Where Are All the Law School Applicants?

Connecticut Law Tribune editorial, Where Are All the Law School Applicants?:

Nearly every law school in America is facing declining applications. Nationally, the level of applications has declined back to the level of 1976. It is clear that this drop is a problem for law schools, many of which opened or expanded over the intervening decades. What is less clear is the reason for the change, whether it is a good thing or a bad thing, and whether it is likely to reverse itself in the years ahead.

What is the reason for this dramatic reversal? Conventional wisdom credits two principal factors. First, the legal job market suffered a combined cyclical and structural downturn in 2008. … The second factor weighing against law school applications is the growing recognition of the burden of student debt. …

Is this drop in law school enrollment a good or bad thing? One part is arguably good: many young people applied to law school because they had good grades and board scores and wanted to keep their options open, rather than truly thinking through that a legal career was right for them. Now, in contrast, anyone applying to law school has likely given serious thought to the decision.
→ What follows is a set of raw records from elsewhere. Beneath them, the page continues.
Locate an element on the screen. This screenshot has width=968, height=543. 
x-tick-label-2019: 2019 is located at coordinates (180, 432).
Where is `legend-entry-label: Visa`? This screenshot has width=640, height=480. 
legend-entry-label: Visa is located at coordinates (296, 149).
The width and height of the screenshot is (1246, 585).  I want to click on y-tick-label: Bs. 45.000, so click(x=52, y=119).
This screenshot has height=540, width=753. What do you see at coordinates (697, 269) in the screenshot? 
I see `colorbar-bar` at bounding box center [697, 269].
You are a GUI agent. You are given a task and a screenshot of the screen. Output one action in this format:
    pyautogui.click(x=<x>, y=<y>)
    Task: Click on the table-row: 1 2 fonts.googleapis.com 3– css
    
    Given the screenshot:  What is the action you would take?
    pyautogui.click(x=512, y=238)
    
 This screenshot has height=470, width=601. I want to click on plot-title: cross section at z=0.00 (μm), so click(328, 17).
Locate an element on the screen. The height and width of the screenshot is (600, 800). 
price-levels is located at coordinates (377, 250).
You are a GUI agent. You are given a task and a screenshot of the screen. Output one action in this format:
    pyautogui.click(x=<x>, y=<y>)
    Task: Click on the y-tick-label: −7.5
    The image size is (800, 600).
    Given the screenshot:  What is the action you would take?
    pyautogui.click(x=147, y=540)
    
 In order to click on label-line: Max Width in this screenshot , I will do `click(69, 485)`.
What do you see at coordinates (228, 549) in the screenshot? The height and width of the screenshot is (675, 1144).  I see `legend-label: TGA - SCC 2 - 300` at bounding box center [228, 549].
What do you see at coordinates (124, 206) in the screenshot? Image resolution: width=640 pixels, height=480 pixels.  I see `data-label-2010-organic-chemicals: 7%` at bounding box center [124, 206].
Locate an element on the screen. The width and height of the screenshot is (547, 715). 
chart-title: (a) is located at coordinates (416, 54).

But the decline is also unfortunate. Unfortunate for the young people who choose not to go to law school, because they are missing what can be incredibly rewarding career. Apart from the studies about the return on investment in a law degree, the career can bring satisfaction and opportunities for growth and career changes that few other paths provide.

It is also unfortunate for the clients. How ironic that so many new lawyers have trouble finding jobs and yet the great majority of Americans cannot afford a lawyer? This is a classic market failure. Something structural is blocking new lawyers from practice arrangements that meet the needs of middle and lower-middle class clients. If some of these lawyers can figure out how to bridge that gap, they will find plenty of clients.

These observations would suggest that the decline in applications will reverse itself at some point. Big firms may find trouble finding new associates of the quality they need, and students may see more examples of successful new lawyers who have found satisfaction from practices that serve what has too often been an unmet need for services.